As we reviewed the triple negative stories, two clear patterns of problem behaviour emerged:

  1. People were not speaking up and voicing their concerns. Despite the rhetoric employees heard from leaders about wanting their input, the unwritten rule they understood was that speaking up could label you a troublemaker. As a result, employees were hunkering down, staying quiet, and appearing to be supportive even when they saw plans that were doomed to failure.
  2. Embedded leaders were unknowingly contributing to the unease and unrest in the organization. Their downstream communication, which previously had been effective, had become guarded and limited. Their own sense of concern about the future had sapped their engagement and energy. As they tried to keep up with the pace of the changes, they piled further tasks onto already overwhelmed teams. All of these actions combined to create a confused, lost, and frustrated workforce.

Based on the patterns from the triple negatives, the leadership team identified two vital behaviours that would significantly remove the below-the-surface threats—if they could influence people to actually embrace these new behaviours. These vital behaviours included:

  • Speak Up: “During integration meetings and discussions, I will speak up effectively when I have a concern. I will make sure that my concerns are heard and be careful to use language that is widely understood. I will commit to stay in the conversation.”
  • Leaders Must Lead: “All leaders will act as owners of the change: When they have concerns, they will voice those concerns with the appropriate parties. They will deliver on and hold others accountable for commitments—irrespective of title or position. They will influence their teams to motivate and enable them to embrace the changes.”

The Influence Strategy

Once leaders had identified these vital behaviours, they assembled a large group made up of top leaders, embedded leaders, and opinion leaders in the organization to diagnose why the vital behaviours were not occurring. They explored six sources of influence that might be blocking the desired behaviours, including:

  • Personal Motivation (Were the behaviours connected to something people truly value?)
  • Personal Ability (Were skills missing?)
  • Social Motivation (Were social norms reinforcing positive or negative behaviour?)
  • Social Ability (Were their managers, teams and other groups making the behaviours easier or harder?)
  • Structural Motivation (Were their rewards and sanctions aligned with the vital behaviours?)
  • Structural Ability (Were their structures, processes, measures, and physical layout supporting the behaviours or getting in the way?)
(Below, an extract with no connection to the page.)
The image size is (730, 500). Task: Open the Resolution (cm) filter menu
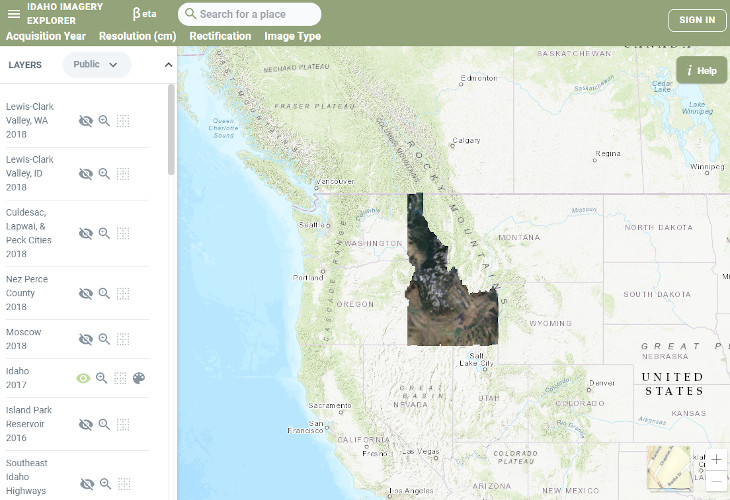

Something powerful began to happen, even as this large group diagnostic technique was underway. The very process introduced a new feeling of self-efficacy. Employees’ involvement in the diagnostic process created a new thread of hope that they could do something about the challenges. Stories about this engaging event began to filter out to the organization—and, because a broad cross-section of participants was involved, it filtered out everywhere.

Finally, using this same six-source model, the top team developed a “playbook” of influence strategies leveraging these six categories to overwhelm the negative influences keeping the vital behaviours from happening.

Don’t let corporate depression drain precious resources that are critical to any recovery effort.